There was a palpable disappointment in the air as I taxied back to the flight line. The plane had already flown four flights, the clock was ticking and it isn’t all beer and skittles in the air touring business these days.
My passenger stepped out and joined a handful of his confreres, chatting thoughtfully and looking on with feigned insouciance as maintenance Jedi master Skip turned up with his wrench and went swiftly to work. I guess I sort of understand powerplants, and if you tell me what the problem is I get it immediately after you’ve told me. Skip’s the kind of man that gets it first - you tell him what you were seeing in the cockpit and the light just comes on, he knows. I’ve always admired that in a mechanic.
In short order he identified the flaw: The airscoop is attached below the carburetor and it tends to vibrate in the airflow, which over time can cause the hardware that encloses the carburetor bowl and float to shake loose a little. Eventually you get a secondary air source in the gap between the seals, which affects the fuel/air mixture adversely. Skip worked quickly but authoritatively under the engine with the cowlings all peeled back, and eventually - having tested the motor at various RPMs, mixture and carb heat settings - I was as certain as I could be that we would both be fine, your correspondent and his Viking passenger, who’s Minnesotan ma no doubt loved him dearly, and whose father loved him so much that he almost told him so, once.
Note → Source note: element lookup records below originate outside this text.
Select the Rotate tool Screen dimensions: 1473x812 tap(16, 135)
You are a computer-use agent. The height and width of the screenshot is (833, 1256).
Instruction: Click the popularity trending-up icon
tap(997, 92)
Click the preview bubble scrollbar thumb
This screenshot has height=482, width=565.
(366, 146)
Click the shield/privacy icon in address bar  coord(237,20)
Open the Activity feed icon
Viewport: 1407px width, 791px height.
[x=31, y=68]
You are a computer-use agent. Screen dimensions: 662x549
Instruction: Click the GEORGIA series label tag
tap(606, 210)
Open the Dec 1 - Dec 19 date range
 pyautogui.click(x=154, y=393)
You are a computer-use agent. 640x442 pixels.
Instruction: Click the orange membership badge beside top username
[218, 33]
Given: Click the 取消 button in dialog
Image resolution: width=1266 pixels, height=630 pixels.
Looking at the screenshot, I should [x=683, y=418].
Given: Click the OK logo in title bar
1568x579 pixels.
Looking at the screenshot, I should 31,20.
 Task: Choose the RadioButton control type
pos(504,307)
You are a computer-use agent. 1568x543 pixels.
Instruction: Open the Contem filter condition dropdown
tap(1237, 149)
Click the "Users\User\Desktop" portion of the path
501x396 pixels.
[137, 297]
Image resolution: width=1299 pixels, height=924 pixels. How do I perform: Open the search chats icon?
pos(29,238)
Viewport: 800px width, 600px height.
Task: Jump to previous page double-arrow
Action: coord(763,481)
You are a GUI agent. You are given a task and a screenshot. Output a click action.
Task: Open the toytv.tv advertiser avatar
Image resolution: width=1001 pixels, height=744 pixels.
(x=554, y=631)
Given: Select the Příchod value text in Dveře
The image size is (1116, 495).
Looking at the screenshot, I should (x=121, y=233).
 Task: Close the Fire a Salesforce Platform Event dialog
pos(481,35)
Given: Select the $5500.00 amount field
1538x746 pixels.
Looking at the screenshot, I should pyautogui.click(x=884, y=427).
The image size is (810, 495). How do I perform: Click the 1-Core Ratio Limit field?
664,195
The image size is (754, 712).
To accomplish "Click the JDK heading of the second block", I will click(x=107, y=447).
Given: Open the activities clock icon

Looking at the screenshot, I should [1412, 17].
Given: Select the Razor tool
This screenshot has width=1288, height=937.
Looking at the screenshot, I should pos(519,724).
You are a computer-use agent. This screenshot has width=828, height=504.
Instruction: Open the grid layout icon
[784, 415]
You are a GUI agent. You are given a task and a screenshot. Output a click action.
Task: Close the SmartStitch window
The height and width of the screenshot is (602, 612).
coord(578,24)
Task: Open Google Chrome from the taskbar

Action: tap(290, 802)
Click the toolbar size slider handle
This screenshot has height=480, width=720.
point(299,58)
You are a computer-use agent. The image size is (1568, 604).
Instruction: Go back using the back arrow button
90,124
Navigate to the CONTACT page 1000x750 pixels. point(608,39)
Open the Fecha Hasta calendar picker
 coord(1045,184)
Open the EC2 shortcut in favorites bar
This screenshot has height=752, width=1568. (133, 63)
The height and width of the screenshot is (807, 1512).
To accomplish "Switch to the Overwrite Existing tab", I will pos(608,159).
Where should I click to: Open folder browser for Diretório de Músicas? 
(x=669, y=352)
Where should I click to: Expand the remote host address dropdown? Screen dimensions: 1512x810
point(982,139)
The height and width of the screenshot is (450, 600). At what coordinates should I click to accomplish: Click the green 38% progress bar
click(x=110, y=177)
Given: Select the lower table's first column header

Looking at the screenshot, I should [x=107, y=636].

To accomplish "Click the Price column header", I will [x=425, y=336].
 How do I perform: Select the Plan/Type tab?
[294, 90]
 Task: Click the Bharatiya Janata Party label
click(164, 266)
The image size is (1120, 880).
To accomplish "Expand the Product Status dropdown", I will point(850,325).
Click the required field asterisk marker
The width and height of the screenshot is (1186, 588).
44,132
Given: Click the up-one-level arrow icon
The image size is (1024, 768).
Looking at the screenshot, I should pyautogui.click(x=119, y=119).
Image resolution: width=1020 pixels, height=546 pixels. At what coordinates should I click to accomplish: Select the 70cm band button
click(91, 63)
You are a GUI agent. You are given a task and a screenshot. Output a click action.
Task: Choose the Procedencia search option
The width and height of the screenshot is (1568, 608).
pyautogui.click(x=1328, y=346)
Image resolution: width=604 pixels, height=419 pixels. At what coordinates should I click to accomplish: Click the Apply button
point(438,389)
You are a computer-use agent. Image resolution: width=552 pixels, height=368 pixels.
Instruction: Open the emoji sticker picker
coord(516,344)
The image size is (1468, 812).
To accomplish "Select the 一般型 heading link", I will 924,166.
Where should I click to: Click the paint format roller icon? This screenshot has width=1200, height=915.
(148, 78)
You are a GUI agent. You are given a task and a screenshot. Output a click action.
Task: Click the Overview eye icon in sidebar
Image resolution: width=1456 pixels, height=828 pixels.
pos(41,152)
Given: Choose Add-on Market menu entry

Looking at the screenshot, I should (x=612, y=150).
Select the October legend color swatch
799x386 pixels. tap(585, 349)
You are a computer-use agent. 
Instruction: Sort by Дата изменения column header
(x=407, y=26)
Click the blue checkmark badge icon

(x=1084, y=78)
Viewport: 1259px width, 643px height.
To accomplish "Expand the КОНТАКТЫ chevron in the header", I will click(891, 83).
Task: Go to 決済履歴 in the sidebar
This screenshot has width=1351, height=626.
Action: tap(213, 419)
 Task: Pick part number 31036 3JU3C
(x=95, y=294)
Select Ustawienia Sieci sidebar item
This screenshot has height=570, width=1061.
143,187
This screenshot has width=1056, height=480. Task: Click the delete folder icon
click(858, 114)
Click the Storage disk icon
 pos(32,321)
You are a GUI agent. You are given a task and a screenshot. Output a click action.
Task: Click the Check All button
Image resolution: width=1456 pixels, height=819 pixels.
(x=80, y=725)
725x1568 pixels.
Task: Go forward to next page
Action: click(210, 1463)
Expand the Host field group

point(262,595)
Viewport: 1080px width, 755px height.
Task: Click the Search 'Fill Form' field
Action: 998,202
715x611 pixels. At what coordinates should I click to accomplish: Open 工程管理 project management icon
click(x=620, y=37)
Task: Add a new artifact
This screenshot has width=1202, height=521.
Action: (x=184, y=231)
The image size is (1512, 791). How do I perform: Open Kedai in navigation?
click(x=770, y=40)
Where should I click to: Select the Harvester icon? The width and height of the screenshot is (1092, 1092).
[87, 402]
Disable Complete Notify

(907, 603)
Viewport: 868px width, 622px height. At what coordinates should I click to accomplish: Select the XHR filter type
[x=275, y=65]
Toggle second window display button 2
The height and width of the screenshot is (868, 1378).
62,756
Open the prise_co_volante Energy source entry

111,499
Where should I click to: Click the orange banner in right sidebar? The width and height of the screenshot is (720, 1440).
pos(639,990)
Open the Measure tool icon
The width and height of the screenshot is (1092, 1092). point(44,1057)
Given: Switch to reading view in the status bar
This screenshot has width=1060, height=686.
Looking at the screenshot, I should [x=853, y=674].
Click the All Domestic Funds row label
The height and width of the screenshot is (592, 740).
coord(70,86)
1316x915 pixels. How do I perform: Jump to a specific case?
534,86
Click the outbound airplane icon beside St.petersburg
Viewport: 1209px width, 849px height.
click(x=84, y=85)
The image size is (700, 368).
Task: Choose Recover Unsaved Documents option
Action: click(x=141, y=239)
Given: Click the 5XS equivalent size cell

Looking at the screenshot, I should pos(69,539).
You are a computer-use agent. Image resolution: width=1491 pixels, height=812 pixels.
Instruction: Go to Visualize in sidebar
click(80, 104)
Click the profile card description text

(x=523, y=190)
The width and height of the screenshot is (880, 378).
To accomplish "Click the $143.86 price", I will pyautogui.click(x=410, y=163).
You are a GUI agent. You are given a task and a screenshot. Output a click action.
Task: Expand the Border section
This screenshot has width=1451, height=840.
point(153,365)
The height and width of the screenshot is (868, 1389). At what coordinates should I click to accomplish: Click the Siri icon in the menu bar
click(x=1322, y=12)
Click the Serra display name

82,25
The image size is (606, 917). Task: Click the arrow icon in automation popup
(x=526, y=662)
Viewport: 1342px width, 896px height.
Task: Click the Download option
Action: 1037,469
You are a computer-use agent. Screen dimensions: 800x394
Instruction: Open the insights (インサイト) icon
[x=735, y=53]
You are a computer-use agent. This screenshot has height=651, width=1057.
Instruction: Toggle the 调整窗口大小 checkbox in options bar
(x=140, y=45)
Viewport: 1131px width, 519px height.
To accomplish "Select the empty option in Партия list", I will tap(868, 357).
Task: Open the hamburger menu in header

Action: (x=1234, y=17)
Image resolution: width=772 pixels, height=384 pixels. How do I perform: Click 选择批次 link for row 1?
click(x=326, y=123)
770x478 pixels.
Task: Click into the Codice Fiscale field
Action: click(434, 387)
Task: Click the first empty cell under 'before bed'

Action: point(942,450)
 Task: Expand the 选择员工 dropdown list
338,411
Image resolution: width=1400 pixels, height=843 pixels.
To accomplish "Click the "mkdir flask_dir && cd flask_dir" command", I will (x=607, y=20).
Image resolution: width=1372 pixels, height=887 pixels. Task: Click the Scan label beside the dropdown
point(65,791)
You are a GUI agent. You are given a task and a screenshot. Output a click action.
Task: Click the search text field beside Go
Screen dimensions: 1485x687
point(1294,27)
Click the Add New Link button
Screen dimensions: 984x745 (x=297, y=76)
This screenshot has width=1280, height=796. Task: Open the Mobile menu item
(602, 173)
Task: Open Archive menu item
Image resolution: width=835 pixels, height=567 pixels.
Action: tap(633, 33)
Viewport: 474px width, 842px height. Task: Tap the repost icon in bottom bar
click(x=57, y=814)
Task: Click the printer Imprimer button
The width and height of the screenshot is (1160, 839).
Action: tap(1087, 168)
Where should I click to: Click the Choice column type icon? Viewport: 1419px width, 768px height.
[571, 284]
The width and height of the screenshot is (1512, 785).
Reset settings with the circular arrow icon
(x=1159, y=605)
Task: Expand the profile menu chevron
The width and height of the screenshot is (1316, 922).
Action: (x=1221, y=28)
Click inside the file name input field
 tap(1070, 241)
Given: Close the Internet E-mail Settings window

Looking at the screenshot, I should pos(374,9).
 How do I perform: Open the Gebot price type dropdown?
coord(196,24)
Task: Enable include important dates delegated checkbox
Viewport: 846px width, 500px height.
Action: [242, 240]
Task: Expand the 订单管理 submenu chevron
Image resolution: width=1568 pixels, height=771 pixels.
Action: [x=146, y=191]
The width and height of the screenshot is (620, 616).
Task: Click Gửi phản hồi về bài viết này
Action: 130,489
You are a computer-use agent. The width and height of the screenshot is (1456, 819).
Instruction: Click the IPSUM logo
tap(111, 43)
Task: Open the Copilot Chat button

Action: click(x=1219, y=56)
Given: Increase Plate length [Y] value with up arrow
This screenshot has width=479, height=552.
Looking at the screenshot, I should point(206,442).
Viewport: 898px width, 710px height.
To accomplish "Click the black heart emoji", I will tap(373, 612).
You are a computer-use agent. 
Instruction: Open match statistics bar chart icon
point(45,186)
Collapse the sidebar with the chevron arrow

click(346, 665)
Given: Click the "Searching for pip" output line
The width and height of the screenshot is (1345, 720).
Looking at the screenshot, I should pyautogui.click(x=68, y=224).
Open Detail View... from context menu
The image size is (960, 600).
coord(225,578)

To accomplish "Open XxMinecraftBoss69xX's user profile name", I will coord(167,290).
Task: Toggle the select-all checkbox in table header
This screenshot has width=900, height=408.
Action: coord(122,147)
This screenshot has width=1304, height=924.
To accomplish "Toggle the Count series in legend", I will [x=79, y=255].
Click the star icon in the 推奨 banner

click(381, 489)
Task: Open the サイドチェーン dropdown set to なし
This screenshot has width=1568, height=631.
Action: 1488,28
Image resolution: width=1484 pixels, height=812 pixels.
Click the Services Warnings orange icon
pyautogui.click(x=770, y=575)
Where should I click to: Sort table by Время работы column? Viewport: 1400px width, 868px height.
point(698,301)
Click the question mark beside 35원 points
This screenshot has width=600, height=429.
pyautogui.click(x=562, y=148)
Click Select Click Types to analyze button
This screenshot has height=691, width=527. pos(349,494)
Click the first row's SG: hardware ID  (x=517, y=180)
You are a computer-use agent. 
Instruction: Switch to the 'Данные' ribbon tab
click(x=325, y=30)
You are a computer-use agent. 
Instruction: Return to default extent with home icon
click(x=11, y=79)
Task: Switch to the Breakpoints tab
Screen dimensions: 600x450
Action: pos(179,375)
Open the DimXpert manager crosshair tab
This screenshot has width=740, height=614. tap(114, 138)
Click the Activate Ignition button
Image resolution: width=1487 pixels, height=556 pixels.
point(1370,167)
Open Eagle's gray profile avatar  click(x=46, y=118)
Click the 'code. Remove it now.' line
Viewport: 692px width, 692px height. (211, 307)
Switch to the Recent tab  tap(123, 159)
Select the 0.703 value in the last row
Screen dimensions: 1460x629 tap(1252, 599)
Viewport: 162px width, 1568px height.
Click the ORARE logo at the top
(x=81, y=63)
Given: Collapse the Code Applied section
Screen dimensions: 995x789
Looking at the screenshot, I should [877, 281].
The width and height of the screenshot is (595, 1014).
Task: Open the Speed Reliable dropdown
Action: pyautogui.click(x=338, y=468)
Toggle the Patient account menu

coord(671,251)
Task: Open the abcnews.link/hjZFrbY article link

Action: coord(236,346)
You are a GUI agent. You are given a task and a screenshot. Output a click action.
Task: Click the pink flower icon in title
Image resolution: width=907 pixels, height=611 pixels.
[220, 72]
I don’t know that my only engine would have quit shortly after take-off, plunging us into the densely populated departure end subdivision of Kearney Mesa . But neither was I sure it wouldn’t. The difference between the two was a matter of thirty minutes maintenance time.
It was a good flight, and a squeeker of a landing. Turning off the runway though I noticed that the right brake required a great deal more force than did its peer on the left to achieve proportionate response. Was it flyable? Yeah, I guess. But it wasn’t right, and it was with a heavy heart that I asked Skip to once again go to work while our paying passengers milled about, having first done the obvious and checked the break pads and rotor. I didn’t want to come off as a nancy boy with passengers to fly and the sun casting admiring glances at the western horizon, but you’re supposed to have two brakes.
It had been air in the brake lines, which took him a trifling amount of time to bleed. We flew the rest of the passengers in good time before the sun went down, shared a beer at the end of the day and put the airplanes to bed. Mine in better condition than I’d found it. That’s not nothing. I got the important things right.